• **AIM**
Copy out the lines word for word, starting with the line that contains "I will point(1521,412)." and going on through the line that contains "Action: 817,45", both included.

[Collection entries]
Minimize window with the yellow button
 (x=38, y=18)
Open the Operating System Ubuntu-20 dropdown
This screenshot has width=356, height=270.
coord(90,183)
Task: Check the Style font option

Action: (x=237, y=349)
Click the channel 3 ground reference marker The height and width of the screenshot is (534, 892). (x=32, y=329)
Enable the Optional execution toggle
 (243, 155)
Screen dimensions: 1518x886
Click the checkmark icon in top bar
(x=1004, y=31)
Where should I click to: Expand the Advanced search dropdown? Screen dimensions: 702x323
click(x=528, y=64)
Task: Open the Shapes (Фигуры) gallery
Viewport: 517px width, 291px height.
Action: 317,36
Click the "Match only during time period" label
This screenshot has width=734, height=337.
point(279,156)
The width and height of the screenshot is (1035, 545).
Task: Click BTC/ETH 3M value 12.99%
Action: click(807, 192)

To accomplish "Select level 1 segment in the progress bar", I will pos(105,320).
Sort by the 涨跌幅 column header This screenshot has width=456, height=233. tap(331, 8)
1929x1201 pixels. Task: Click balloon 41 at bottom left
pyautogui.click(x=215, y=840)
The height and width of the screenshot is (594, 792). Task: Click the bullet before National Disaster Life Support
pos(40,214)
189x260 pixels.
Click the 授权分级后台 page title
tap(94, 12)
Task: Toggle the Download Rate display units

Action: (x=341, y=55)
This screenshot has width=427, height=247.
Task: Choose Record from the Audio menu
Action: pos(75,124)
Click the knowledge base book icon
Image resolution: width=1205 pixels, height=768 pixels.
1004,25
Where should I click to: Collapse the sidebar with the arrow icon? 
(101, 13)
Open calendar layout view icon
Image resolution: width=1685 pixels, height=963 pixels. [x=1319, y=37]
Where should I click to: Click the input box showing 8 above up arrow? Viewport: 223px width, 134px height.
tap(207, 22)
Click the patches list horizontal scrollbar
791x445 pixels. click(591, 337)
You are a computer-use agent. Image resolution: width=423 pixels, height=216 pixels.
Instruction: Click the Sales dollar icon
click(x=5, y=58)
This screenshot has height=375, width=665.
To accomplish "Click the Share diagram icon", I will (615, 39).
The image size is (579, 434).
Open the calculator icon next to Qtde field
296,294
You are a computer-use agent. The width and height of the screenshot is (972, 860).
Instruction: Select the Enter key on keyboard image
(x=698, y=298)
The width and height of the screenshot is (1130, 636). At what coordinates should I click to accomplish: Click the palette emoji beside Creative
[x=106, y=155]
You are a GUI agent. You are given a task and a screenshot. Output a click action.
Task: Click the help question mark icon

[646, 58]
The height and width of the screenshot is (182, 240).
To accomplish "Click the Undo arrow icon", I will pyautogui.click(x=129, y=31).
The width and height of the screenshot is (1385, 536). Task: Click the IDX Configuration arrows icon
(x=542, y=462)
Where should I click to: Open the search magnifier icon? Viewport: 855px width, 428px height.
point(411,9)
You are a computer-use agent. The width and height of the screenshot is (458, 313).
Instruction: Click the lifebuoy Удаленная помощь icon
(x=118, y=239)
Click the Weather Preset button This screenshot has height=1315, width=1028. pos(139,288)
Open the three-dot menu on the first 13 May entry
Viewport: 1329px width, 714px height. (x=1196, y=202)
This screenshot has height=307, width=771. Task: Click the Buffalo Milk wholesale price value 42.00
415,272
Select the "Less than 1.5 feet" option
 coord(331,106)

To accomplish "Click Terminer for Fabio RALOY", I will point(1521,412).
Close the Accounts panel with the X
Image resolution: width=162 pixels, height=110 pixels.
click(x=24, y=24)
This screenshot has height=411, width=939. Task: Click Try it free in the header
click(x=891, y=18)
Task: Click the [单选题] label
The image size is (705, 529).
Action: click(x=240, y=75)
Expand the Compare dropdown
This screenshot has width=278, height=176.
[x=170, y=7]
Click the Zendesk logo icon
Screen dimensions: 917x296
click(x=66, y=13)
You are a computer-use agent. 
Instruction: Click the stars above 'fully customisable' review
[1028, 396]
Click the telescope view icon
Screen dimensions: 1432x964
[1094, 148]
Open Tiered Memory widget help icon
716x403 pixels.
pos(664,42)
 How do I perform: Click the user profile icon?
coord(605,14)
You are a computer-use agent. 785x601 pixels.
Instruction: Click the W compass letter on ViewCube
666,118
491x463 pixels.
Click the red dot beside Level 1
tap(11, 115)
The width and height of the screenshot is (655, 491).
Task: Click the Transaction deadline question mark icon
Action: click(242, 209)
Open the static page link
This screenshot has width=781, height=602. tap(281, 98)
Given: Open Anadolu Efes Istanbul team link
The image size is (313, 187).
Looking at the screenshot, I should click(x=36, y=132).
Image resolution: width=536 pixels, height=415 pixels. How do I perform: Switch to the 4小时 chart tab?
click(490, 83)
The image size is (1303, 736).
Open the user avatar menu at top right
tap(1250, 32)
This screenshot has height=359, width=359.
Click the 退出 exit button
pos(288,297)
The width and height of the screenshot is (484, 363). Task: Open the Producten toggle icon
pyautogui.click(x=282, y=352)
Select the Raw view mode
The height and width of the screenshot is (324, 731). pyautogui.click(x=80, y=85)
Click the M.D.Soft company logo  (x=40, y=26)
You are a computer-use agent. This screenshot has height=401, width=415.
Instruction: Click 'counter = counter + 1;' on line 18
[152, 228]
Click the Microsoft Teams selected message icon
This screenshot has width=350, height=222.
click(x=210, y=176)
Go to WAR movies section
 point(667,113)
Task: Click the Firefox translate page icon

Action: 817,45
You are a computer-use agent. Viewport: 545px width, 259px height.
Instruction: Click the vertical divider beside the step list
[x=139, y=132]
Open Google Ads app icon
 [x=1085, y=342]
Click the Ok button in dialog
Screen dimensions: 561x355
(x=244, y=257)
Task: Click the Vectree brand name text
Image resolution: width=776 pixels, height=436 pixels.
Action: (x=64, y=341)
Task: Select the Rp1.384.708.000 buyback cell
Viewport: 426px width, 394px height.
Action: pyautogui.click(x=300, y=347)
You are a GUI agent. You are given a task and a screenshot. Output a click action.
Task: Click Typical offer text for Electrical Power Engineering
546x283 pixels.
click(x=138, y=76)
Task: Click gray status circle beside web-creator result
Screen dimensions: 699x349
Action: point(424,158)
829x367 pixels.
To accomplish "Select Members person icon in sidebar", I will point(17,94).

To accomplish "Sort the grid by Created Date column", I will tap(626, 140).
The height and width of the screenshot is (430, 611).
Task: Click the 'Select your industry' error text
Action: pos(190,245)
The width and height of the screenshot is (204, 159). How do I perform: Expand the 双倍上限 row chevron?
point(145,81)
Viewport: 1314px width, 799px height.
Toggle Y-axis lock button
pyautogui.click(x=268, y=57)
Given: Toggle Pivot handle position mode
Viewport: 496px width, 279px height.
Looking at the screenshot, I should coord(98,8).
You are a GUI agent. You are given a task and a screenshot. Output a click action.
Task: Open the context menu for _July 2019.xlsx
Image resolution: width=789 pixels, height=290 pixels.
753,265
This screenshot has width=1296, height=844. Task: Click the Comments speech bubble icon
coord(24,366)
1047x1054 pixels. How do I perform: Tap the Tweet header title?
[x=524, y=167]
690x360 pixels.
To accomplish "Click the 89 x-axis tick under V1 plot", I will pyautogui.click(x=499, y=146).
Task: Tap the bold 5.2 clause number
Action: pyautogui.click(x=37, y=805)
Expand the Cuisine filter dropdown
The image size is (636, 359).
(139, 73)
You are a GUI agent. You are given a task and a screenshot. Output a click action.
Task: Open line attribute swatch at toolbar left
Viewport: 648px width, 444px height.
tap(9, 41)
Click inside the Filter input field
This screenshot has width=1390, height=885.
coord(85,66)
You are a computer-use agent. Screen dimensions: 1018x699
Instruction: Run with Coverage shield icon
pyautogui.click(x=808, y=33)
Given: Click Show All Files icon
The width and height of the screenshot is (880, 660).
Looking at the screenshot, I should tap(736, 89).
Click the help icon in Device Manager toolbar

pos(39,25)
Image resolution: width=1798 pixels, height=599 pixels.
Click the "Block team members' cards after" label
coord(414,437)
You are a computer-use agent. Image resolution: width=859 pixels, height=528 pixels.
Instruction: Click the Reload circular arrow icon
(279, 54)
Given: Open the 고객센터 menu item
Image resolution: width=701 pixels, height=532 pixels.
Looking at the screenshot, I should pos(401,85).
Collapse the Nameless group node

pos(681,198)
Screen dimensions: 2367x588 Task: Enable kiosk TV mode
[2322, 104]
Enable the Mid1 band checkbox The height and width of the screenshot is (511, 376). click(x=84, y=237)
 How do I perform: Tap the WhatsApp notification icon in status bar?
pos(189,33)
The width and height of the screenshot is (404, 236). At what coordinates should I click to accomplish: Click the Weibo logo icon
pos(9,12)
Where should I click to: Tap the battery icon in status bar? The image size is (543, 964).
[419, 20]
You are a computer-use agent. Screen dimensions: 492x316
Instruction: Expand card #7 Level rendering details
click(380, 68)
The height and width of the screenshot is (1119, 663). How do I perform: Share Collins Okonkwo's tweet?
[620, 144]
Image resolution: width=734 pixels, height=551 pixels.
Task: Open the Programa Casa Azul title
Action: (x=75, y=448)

• **SOLVED EXERCISE**
To accomplish "Click Terminer for Fabio RALOY", I will point(1521,412).
Close the Accounts panel with the X
Image resolution: width=162 pixels, height=110 pixels.
click(x=24, y=24)
This screenshot has height=411, width=939. Task: Click Try it free in the header
click(x=891, y=18)
Task: Click the [单选题] label
The image size is (705, 529).
Action: click(x=240, y=75)
Expand the Compare dropdown
This screenshot has width=278, height=176.
[x=170, y=7]
Click the Zendesk logo icon
Screen dimensions: 917x296
click(x=66, y=13)
You are a computer-use agent. 
Instruction: Click the stars above 'fully customisable' review
[1028, 396]
Click the telescope view icon
Screen dimensions: 1432x964
[1094, 148]
Open Tiered Memory widget help icon
716x403 pixels.
pos(664,42)
 How do I perform: Click the user profile icon?
coord(605,14)
You are a computer-use agent. 785x601 pixels.
Instruction: Click the W compass letter on ViewCube
666,118
491x463 pixels.
Click the red dot beside Level 1
tap(11, 115)
The width and height of the screenshot is (655, 491).
Task: Click the Transaction deadline question mark icon
Action: click(242, 209)
Open the static page link
This screenshot has width=781, height=602. tap(281, 98)
Given: Open Anadolu Efes Istanbul team link
The image size is (313, 187).
Looking at the screenshot, I should click(x=36, y=132).
Image resolution: width=536 pixels, height=415 pixels. How do I perform: Switch to the 4小时 chart tab?
click(490, 83)
The image size is (1303, 736).
Open the user avatar menu at top right
tap(1250, 32)
This screenshot has height=359, width=359.
Click the 退出 exit button
pos(288,297)
The width and height of the screenshot is (484, 363). Task: Open the Producten toggle icon
pyautogui.click(x=282, y=352)
Select the Raw view mode
The height and width of the screenshot is (324, 731). pyautogui.click(x=80, y=85)
Click the M.D.Soft company logo  (x=40, y=26)
You are a computer-use agent. This screenshot has height=401, width=415.
Instruction: Click 'counter = counter + 1;' on line 18
[152, 228]
Click the Microsoft Teams selected message icon
This screenshot has width=350, height=222.
click(x=210, y=176)
Go to WAR movies section
 point(667,113)
Task: Click the Firefox translate page icon

Action: 817,45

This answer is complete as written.